» What needs to be done: Somewhere below are a line with "Open the cocoatech.io link" and a later line with "The image size is (512, 400).". Output exactly those lines and all lines between them.
━━ Dataset content
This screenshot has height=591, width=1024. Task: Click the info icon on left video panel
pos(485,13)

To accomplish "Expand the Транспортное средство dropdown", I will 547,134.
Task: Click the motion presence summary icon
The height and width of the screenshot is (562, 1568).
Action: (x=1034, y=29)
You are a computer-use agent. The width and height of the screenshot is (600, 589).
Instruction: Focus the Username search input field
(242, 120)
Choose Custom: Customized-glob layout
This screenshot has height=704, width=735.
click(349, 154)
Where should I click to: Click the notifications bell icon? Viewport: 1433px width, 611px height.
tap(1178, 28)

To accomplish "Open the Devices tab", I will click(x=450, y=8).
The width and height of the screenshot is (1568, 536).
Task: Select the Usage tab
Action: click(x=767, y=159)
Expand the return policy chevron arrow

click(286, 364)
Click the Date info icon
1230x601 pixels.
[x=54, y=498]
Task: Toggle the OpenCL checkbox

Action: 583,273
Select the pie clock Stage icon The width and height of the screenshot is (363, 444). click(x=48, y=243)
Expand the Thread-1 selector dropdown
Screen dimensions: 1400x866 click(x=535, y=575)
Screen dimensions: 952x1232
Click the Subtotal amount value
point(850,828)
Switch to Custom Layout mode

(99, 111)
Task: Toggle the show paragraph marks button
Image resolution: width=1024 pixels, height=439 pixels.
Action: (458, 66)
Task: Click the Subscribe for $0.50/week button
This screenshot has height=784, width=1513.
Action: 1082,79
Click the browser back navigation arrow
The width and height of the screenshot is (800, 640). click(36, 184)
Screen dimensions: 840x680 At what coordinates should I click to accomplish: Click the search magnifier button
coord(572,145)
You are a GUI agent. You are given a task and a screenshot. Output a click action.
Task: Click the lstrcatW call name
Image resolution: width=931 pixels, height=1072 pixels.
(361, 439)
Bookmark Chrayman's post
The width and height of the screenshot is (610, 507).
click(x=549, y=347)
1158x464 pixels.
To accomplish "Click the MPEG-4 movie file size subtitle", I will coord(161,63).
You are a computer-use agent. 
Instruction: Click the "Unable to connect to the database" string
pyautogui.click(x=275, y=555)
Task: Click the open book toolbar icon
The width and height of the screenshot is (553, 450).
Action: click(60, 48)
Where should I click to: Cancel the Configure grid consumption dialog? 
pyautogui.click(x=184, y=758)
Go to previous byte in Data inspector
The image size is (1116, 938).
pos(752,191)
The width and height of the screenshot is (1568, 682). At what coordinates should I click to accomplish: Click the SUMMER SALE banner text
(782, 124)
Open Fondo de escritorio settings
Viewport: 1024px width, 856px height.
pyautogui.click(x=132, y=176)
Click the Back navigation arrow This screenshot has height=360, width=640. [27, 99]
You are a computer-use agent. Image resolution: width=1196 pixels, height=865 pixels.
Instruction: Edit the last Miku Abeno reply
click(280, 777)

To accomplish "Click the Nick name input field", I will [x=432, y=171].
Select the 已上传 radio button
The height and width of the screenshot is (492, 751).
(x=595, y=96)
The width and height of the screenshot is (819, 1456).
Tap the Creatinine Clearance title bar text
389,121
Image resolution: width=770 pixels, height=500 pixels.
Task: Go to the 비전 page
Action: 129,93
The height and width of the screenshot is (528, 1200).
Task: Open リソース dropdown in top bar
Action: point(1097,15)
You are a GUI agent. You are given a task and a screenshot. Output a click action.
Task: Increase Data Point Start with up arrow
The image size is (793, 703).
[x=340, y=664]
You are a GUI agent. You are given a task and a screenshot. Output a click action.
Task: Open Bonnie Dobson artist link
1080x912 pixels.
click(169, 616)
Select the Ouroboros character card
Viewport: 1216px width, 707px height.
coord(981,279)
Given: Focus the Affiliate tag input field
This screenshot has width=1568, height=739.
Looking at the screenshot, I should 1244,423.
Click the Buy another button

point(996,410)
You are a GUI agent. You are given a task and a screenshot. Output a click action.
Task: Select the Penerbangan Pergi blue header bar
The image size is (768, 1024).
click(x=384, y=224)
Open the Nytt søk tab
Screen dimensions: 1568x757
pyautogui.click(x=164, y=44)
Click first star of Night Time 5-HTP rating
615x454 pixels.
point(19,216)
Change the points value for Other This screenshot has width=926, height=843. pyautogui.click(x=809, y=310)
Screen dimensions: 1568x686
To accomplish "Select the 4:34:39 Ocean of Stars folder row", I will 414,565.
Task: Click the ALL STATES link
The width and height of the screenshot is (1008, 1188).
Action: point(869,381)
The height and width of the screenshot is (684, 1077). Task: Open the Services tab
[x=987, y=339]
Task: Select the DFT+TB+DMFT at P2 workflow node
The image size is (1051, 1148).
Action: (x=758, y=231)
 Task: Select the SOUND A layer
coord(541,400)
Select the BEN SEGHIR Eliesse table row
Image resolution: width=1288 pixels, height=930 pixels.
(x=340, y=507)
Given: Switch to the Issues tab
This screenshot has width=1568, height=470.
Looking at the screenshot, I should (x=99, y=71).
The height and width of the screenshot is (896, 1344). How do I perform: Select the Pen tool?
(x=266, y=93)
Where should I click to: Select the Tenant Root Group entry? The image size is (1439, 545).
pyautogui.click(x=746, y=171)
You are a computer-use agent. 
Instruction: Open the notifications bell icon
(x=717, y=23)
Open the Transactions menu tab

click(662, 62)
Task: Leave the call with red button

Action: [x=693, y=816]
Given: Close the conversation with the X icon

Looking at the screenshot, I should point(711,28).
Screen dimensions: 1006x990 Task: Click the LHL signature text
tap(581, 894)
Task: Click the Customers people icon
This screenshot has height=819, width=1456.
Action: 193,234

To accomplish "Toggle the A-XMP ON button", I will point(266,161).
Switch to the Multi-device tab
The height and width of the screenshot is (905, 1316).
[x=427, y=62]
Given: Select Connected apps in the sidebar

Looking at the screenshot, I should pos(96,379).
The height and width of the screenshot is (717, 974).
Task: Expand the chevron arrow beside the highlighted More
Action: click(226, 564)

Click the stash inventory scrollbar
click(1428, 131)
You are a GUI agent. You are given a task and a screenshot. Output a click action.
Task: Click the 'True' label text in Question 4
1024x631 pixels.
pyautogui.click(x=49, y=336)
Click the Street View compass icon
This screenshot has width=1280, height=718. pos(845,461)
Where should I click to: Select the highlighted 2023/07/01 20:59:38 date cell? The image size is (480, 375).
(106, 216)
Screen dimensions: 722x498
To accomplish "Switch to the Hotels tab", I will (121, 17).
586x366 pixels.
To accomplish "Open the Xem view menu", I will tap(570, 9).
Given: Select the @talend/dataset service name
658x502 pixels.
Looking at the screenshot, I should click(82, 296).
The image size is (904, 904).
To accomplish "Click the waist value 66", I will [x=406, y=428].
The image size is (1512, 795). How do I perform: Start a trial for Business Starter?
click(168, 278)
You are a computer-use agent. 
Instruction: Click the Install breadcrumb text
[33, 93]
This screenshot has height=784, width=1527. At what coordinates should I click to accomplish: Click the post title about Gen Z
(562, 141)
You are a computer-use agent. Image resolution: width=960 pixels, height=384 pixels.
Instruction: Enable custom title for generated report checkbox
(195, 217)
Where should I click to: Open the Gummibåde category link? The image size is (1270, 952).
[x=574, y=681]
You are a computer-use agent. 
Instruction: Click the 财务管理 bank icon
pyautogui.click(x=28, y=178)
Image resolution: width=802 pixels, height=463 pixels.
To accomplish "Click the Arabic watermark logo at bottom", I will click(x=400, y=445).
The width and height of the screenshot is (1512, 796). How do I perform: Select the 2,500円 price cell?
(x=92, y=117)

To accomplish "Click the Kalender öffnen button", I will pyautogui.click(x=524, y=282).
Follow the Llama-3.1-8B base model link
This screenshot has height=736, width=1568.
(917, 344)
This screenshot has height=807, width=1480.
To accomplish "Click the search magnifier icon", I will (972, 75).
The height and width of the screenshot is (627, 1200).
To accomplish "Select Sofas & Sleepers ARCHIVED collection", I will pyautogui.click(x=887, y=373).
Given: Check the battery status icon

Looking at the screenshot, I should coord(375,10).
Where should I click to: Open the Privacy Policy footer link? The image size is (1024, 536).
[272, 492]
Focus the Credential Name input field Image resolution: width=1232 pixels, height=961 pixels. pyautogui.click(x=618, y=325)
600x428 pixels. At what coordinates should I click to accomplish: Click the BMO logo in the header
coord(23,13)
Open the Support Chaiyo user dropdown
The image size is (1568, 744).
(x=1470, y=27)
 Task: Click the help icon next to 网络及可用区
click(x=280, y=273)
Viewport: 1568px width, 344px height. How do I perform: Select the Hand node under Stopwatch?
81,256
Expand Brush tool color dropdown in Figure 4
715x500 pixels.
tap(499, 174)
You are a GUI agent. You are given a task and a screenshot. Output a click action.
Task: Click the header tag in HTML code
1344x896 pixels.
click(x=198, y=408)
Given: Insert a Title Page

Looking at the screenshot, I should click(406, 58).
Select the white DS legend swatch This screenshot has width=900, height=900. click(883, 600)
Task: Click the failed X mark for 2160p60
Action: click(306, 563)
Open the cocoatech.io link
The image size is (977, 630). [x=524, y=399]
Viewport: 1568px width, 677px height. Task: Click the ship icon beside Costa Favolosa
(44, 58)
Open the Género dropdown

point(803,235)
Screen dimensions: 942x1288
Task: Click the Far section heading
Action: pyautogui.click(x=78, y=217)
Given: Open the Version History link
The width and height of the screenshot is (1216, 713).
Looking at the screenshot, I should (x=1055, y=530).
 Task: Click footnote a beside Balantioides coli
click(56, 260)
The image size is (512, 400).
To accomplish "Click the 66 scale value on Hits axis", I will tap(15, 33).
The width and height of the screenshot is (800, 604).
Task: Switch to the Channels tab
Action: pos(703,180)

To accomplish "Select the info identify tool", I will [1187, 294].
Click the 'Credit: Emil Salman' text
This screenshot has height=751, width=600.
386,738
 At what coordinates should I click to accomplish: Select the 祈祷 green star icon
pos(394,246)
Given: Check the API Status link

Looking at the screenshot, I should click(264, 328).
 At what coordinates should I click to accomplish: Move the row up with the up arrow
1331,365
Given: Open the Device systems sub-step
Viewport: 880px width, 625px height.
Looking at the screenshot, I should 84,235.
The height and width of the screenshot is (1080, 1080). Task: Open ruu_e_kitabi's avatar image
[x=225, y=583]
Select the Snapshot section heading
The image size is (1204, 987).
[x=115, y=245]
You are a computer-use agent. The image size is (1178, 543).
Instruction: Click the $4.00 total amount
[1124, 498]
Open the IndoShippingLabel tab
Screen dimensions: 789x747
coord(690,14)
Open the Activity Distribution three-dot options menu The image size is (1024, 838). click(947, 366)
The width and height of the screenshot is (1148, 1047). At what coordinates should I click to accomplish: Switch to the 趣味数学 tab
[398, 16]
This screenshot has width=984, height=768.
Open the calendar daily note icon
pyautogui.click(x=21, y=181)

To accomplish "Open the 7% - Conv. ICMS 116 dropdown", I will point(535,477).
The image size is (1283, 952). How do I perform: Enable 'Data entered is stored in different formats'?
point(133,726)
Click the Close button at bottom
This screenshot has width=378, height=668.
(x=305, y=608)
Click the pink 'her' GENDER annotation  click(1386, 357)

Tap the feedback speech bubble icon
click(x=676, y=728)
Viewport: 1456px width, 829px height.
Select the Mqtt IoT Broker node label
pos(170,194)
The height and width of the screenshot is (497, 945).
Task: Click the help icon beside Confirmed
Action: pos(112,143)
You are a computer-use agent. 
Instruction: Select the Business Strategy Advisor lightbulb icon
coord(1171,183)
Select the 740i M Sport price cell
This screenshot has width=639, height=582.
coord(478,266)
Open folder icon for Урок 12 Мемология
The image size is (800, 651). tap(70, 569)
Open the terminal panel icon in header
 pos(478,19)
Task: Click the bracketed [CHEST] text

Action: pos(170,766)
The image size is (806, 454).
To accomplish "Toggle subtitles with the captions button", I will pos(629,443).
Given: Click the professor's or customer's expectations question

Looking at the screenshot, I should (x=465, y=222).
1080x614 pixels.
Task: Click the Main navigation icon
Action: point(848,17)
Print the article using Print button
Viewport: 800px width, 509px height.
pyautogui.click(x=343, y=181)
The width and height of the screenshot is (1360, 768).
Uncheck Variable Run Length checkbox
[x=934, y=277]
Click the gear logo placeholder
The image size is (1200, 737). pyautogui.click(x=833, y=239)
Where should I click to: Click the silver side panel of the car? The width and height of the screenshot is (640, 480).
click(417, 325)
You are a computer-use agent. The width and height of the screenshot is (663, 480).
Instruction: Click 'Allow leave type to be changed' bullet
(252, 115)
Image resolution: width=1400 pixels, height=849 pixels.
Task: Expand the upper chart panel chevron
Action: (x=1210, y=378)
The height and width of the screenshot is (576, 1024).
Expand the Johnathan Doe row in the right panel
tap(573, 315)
━━━━
» Solution for this problem:
Open the cocoatech.io link
The image size is (977, 630). [x=524, y=399]
Viewport: 1568px width, 677px height. Task: Click the ship icon beside Costa Favolosa
(44, 58)
Open the Género dropdown

point(803,235)
Screen dimensions: 942x1288
Task: Click the Far section heading
Action: pyautogui.click(x=78, y=217)
Given: Open the Version History link
The width and height of the screenshot is (1216, 713).
Looking at the screenshot, I should (x=1055, y=530).
 Task: Click footnote a beside Balantioides coli
click(56, 260)
The image size is (512, 400).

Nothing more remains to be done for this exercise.